Lorsque l’on regarde les émissions liées au secteur de la production d’électricité, la partie de ces émissions liée à la phase de construction de la centrale, ou du démantèlement, ne semblent pas être un enjeu majeur, car elles sont faibles comparées aux émissions actuelles du secteur de l’électricité. Pour le système nucléaire les émissions correspondantes, ramenées à l’énergie produite, sont moins importantes que pour le système renouvelable. Mais dans un futur moins carboné, les calculs et les optimisations vis-à-vis de ces émissions seront, nous l’espérons, plus poussés. Dans cette perspective, la prise en compte des émissions liées aux secteurs de l’industrie et du transport, sur lesquels repose la construction des moyens de production d’électricité, va devenir de plus en plus importante.
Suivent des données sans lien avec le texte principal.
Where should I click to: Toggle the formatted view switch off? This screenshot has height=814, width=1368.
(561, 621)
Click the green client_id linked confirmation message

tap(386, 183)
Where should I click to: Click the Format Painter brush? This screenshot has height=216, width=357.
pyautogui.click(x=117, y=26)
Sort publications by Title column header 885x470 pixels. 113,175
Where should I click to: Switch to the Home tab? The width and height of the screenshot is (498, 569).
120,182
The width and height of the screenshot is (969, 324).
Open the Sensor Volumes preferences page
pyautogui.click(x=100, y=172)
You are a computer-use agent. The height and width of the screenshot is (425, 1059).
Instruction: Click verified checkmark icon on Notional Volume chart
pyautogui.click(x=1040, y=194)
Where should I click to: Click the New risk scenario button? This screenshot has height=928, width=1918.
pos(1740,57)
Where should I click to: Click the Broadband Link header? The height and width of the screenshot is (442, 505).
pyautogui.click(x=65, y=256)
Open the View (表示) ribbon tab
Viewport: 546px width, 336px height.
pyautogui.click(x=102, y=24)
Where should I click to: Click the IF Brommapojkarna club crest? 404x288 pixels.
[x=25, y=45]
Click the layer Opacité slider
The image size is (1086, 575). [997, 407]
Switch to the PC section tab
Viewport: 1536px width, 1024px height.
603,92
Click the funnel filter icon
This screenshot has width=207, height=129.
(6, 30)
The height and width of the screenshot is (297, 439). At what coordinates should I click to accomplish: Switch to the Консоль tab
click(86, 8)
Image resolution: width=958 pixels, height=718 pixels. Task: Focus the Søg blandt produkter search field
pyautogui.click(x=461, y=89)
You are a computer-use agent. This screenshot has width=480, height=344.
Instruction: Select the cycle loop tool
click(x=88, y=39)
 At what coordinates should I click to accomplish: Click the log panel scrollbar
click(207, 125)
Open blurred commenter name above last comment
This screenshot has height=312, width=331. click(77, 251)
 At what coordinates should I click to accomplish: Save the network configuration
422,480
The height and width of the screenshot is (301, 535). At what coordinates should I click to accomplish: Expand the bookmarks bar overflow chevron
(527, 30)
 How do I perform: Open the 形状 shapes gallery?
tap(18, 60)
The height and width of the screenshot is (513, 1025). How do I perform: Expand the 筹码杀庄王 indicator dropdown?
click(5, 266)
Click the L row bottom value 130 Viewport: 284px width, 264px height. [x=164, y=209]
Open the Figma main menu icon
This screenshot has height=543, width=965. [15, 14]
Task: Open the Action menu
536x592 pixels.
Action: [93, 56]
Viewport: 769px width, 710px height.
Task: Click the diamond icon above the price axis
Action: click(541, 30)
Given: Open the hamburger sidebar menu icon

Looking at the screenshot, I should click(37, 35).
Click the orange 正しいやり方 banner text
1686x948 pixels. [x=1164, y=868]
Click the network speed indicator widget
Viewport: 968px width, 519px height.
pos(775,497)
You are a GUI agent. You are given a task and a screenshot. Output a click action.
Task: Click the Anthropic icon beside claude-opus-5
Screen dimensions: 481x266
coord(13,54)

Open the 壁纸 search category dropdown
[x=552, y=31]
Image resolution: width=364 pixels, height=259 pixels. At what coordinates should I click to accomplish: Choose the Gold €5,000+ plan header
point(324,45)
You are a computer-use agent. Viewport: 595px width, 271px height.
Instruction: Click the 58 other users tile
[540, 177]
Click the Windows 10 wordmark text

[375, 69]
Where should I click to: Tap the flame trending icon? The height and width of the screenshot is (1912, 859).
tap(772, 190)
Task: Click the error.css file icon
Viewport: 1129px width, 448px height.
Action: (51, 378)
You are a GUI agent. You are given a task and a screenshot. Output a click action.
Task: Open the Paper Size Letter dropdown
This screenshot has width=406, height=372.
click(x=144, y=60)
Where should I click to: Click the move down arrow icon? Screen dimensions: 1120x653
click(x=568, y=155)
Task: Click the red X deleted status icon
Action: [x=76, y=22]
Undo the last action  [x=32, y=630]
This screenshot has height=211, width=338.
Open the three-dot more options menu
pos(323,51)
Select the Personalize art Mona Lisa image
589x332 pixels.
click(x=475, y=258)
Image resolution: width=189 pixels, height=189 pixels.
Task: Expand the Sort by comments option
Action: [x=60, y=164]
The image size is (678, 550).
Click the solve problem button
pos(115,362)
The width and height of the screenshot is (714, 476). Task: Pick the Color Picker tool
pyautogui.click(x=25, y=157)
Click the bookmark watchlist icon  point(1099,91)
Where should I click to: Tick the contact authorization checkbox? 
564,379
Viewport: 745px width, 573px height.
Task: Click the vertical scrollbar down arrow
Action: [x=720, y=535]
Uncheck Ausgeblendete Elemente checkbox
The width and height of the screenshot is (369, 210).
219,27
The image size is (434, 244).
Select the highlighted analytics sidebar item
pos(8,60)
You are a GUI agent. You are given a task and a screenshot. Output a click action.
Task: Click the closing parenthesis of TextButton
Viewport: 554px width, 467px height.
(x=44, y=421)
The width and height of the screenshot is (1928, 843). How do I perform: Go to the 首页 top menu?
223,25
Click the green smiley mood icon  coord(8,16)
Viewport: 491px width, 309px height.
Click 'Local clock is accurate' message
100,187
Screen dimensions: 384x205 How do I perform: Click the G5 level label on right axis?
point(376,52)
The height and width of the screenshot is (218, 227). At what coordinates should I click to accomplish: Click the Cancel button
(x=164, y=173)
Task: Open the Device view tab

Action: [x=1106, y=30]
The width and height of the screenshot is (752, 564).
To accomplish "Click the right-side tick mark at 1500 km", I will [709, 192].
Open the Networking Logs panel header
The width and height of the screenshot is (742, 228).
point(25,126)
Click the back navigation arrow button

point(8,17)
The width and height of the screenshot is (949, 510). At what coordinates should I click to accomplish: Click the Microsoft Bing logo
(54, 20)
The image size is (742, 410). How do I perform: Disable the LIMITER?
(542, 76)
Concernant l’industrie, on pense ici à la production de métaux, de béton, à l’extraction de matières premières. On peut donc imaginer qu’un jour, être compatible avec la stratégie nationale bas carbone impliquera une certaine provenance des matériaux utilisés pour la construction, minimisant les émissions associées. Dans ce post nous avons évoqué plusieurs sujets qui feront l’objet de posts futurs : l’évolution du système électrique, les sous-classes de moyens de production (qui se cachent derrière les grandes classes utilisées ici), la variabilité de la production EnR et les moyens de la gérer, les impacts environnementaux autres que le changement climatique, le calcul de coûts annualisés (et la fameuse actualisation), la gestion de la demande, la SNBC dans le transport et l’industrie, …

Bibliographie

[0] Réponse du shift projet à la SNBC

[1] ENTSOE Transparency Platform

[2] Une contribution à la réflexion sur la stratégie nationale bas carbone dans le bâtiment — Partie 1 : Quels modes de chauffage à l’horizon 2050. Posté sur ce site en Mars 2020.

[3] Chiffres clés des énergies renouvelables – Edition 2019. Graphique p11

[4] Revue générale du nucléaire, Figure 4. Novembre 2019.

[5] Tarif obtenu pour Hinckley Point en Grande Bretagne 2019.

[6] Coûts et rentabilités du grand photovoltaïque en métropole continentale. Etude de la CRE février 2019 sur les réponses aux appels d’offre.

[7] Résultat des appels d’offre du 3eme trimestre 2019 pour l’éolien en France (CRE).